Leica Noctilux f1 vs f0.95 Review (Noctilux 50mm 1.0 vs 0.95)

Leica Noctilux f1 vs f0.95 review comparing both lenses in action

Leica Noctilux 50mm f0.95 vs f1.0

Leica Noctilux 50 f1 v2 lens

I recently treated myself to a 1981 Leica Noctilux 50mm f1.0 lens v2. After now having the Nocti f1 a few weeks I have used it to shoot an entire wedding (Alexa & Rich in Warwickshire) and for a recent model photography / fashion shoot. It quickly became my favourite lens and the enjoyment it gives is in proportion to the high price tag. I use it at it widest aperture for everything and use ND filters if conditions are too bright to do so. I love how the older Noctilux draws and the low contrast soft looking images it produces. They are soft but still more than usuable for female portraiture.
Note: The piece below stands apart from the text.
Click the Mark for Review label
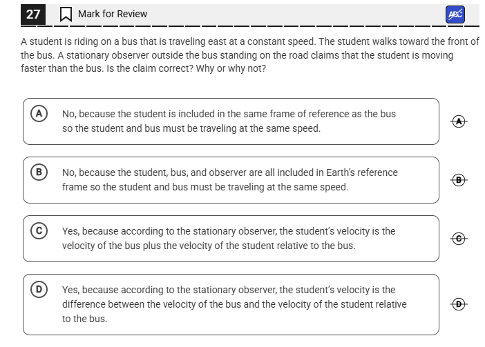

YouTube: Leica 50mm f/1.0 v2 Noctilux

Noctilux f1 Flickr Photos

Here are a few recent example images using the Leica M9 + 50mm f1.0
(All are Leica M9 in camera basic black and white JPEGs)


Leica M9 DNG B&W Conversions (as comparison – added after)

Leica M9 + Noctilux

Leica M9 B&W

Leica Noctilux 50mm f0.95 lens

On my last London Portrait Photography Workshop I was lucky enough to be able to borrow a copy of the latest Leica Noctilux 50mm f0.95 lens. The lens is sharp at f0.95 and has a look similar to the Leica Summilux ASPH 50mm f1.4 lens that I own.

Noctilux f0.95 Flickr Photos

Here are example using the Nocti 50mm f0.95 on my M9 (M9 DNG files converted to B&W)

Noctilux f0.95 vs f1?

So. Which lens do you prefer? Most ‘normal’ photographers that are striving for the highest possible sharpness and resolution, call it ‘perfection’ will probably chose the new Leica Noctilux 50mm f0.95. I am not the norm and without doubt chose the older Leica Noctilux 50mm f1.0 but for its ‘imperfection’.

Noctilux Bokeh / Style

Before I discovered photography (at the end of 2009) I used to channel my creativity into painting (watercolours on paper and acrylics on model figures). I think this partly is the reason why I enjoy arty less perfect photography such as soft focus images from the Nocti f1 and the imperfections captured when shooting film.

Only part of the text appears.